Deusa da Noite...
Sons da viola e cantiga subiam da casa de nhô Manuelinho.
Plantada no meio do céu, a Lua, quase cheia, muito branca, era a coisa mais bonita da noite. Se fossem duas Luas com certeza não seriam tão bonitas porque a gente teria que fazer a comparação entre elas. Quando se olha para ela é tão bom! É como se subíssemos até ela, ou ela entrasse em nós e nos tornasse mais leves. A gente esquece tudo. É ela e nada mais.

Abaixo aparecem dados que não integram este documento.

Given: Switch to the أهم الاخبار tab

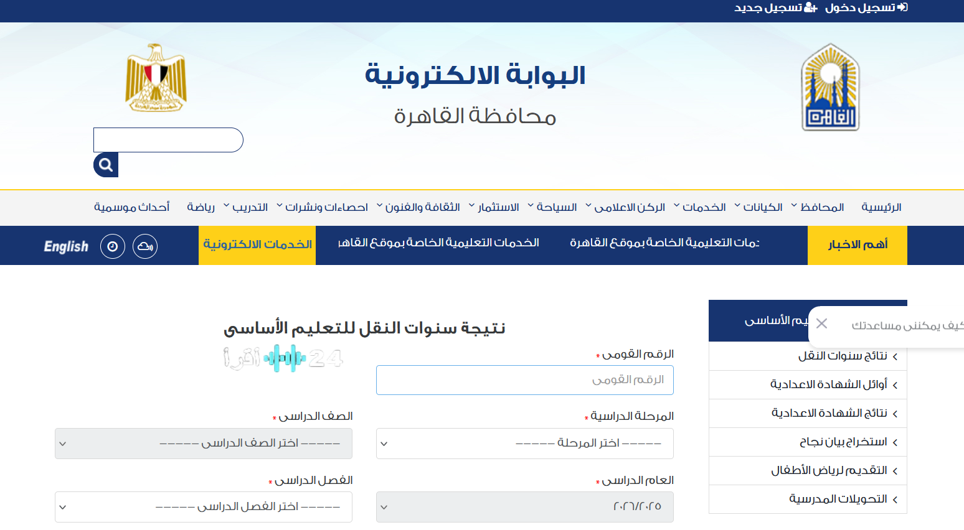Looking at the screenshot, I should [x=857, y=245].
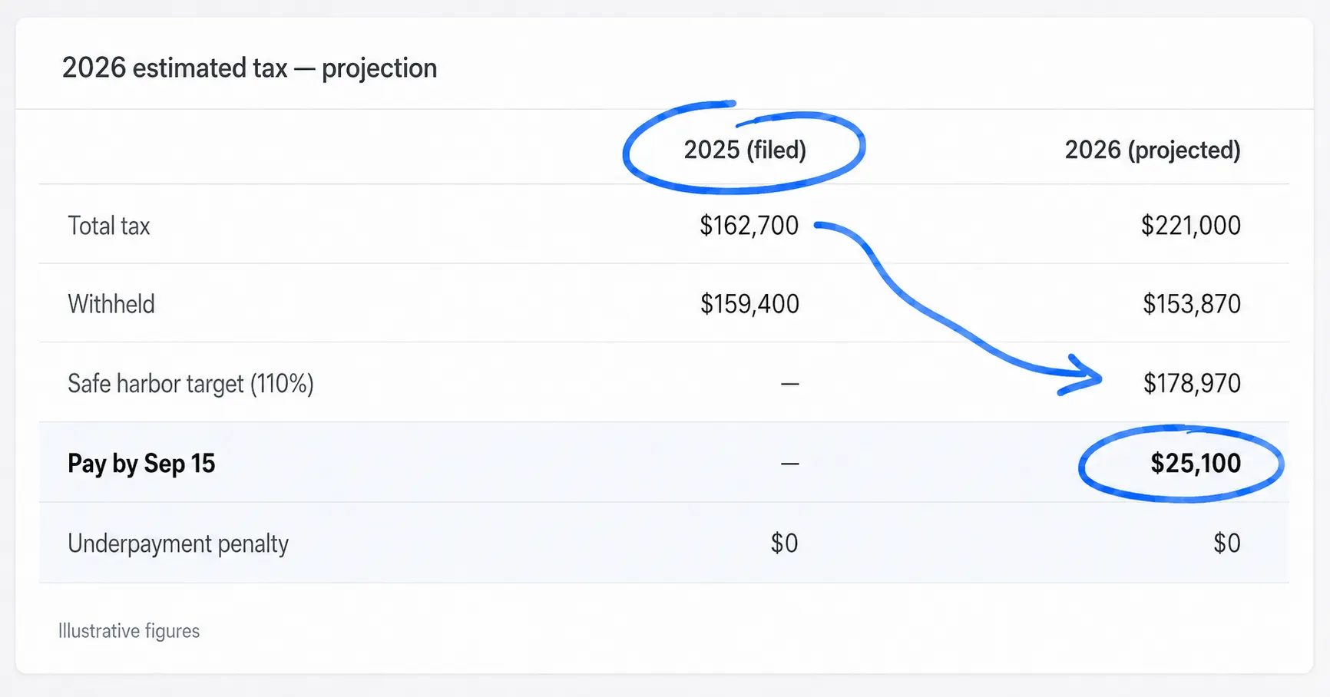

Zepa encostou a cabeça à parede, e ficou a olhar para o lado do céu onde estava a Lua. Lá dentro, os meninos dormiam embrulhados na manta. Aqui, ao seu lado, José da Cruz era uma sombra calada. Quanta coisa não estava pensando o Isé nesse momento. Ele contemplava cheio de êxtase a deusa da noite, e o farto bigode disfarçava o tremor dos seus lábios. Mas Zepa desviou o pensamento. Por um breve instante a Lua ocupou o lugar de tudo. Porquê, à medida que ela vai subindo no céu, virando mais pequena, mais pequena, amorrinhando de tamanho, enquanto vai ficando mais longe, a sua pele se torna mais branca, e mais branca a luz que ela derrama sobre os campos? Sozinha, no meio do céu tão grande, parecia ainda mais pequena que aquele espelhinho redondo que a Zepa tivera, quando ainda moça - um espelhinho que lhe cabia na palma da mão e trazia a figura duma mulher bonita no reverso.